The guideline to use highlighting to signal screen objects or locations (G6.3) can readily be illustrated with examples from both sets of tutorials. Three signaling techniques are employed in the “Getting Started” series from TechSmith. The use of big blue arrows was already shown in Figure 7. Figure 15 illustrates the other techniques. To signal which sets of tools belong together a thick blue line appears around their perimeter. For dragging, another technique is used. Here a dotted line suggests movement.

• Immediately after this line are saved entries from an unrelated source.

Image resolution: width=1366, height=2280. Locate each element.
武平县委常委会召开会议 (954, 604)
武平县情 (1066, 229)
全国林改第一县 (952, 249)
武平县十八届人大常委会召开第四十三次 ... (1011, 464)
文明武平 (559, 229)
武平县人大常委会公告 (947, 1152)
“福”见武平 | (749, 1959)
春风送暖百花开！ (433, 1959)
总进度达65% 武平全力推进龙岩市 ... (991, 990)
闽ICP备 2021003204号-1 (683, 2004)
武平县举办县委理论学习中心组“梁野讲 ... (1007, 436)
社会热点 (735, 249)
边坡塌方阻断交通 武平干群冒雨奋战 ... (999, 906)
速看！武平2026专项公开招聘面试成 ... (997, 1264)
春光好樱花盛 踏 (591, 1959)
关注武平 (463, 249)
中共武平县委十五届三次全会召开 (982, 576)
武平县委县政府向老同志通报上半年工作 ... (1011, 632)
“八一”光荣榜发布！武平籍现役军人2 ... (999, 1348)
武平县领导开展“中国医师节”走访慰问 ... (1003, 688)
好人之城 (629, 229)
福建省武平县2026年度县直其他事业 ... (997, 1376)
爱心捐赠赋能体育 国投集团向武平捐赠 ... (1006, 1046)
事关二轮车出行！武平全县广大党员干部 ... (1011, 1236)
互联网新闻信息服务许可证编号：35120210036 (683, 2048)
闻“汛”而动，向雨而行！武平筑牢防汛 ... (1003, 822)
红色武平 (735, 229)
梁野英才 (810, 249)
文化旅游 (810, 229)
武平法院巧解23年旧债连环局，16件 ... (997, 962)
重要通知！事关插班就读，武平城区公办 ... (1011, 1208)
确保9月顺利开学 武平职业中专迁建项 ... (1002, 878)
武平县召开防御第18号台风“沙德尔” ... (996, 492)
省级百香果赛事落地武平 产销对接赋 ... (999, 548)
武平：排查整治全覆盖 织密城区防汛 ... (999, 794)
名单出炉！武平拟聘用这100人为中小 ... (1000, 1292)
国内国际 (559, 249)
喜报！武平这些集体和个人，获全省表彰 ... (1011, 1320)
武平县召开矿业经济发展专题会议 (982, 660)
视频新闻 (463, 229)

In our videos on Word’s formatting options, we used either a red circle or a red arrow for highlighting screen objects and their location (G6.3). The color red and the size and shape of these signals made them stand out sufficiently from the interface. Figure 16 shows both types, illustrating that the signals were just too big to be mistaken for part of the interface.

Guideline 7: Keep Videos Short

Description.  Plaisant and Shneiderman (2005) recommend keeping videos as short as possible. They suggest that a length of between 15 to 60 seconds is optimal for keeping the user engaged and minimizing what needs to be remembered together. Other researchers propose a slightly longer duration. Chan et al. (2010) mention a 3-minute average as “the usual length of a video clip on medical consultation in problem-based learning” (p. 764).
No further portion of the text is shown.